Aim of the task: Copying rule for the data below: pictures stay out, and only the lines from the one with "Click the magnifier icon in search bar" down to the one with "This screenshot has", inclusive, are repeated exactly.

Task material:
+ + +

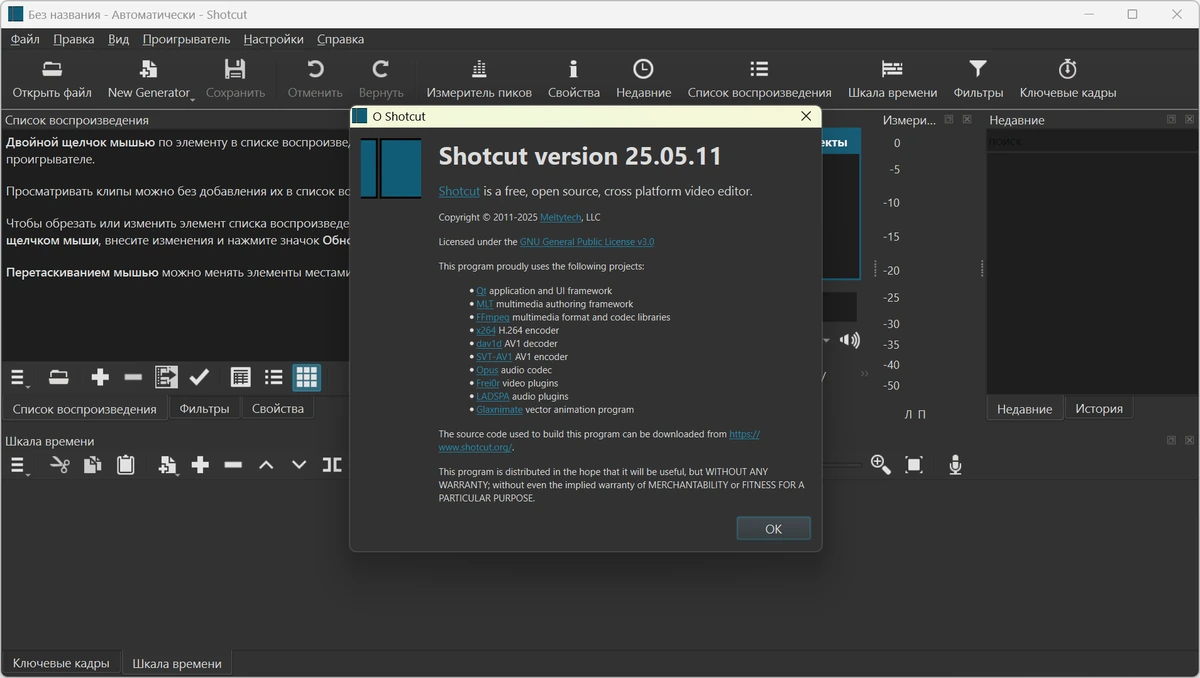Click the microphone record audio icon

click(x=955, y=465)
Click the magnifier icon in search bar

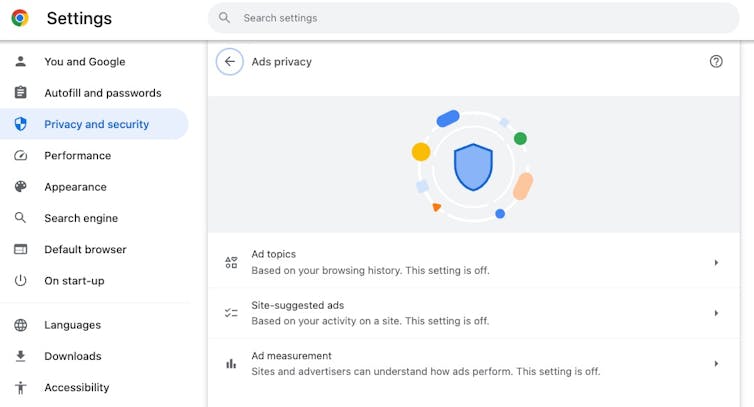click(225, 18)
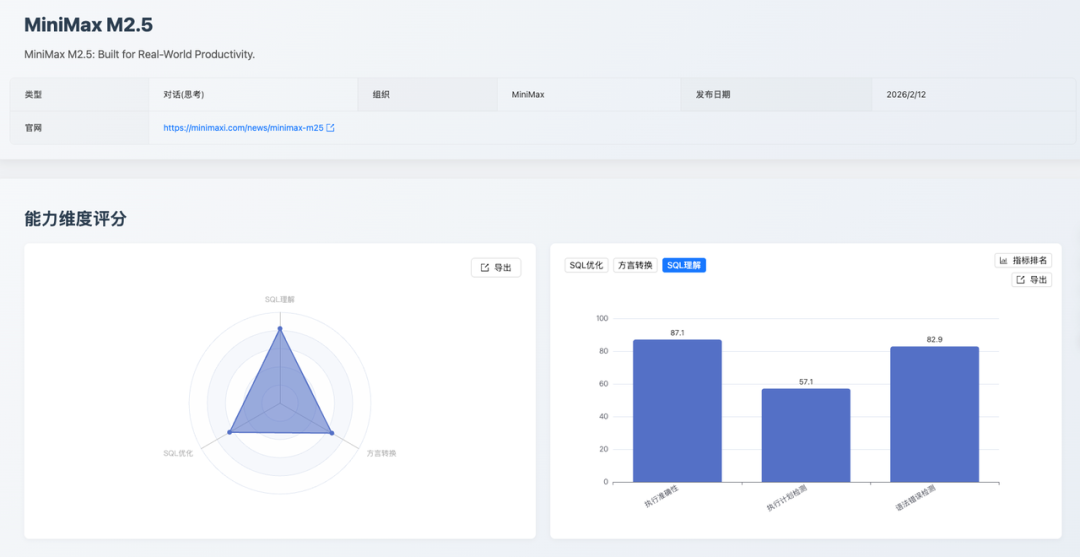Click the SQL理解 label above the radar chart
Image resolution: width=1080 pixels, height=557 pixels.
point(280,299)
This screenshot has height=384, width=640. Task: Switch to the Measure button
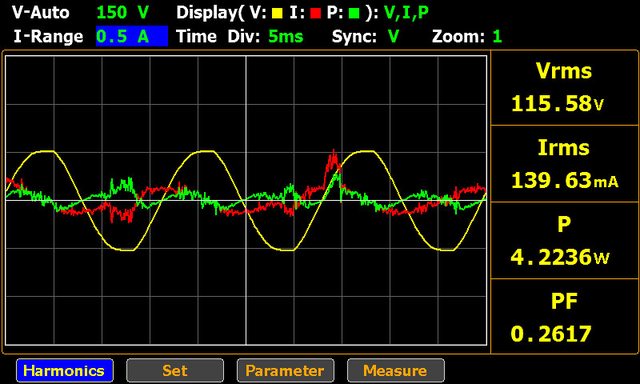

+ + +

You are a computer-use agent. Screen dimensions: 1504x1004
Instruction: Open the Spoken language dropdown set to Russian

+ + +

Answer space:
Click the magnifier icon in search bar

click(225, 18)
Click the SQL理解 label above the radar chart
Image resolution: width=1080 pixels, height=557 pixels.
point(280,299)
This screenshot has height=384, width=640. Task: Switch to the Measure button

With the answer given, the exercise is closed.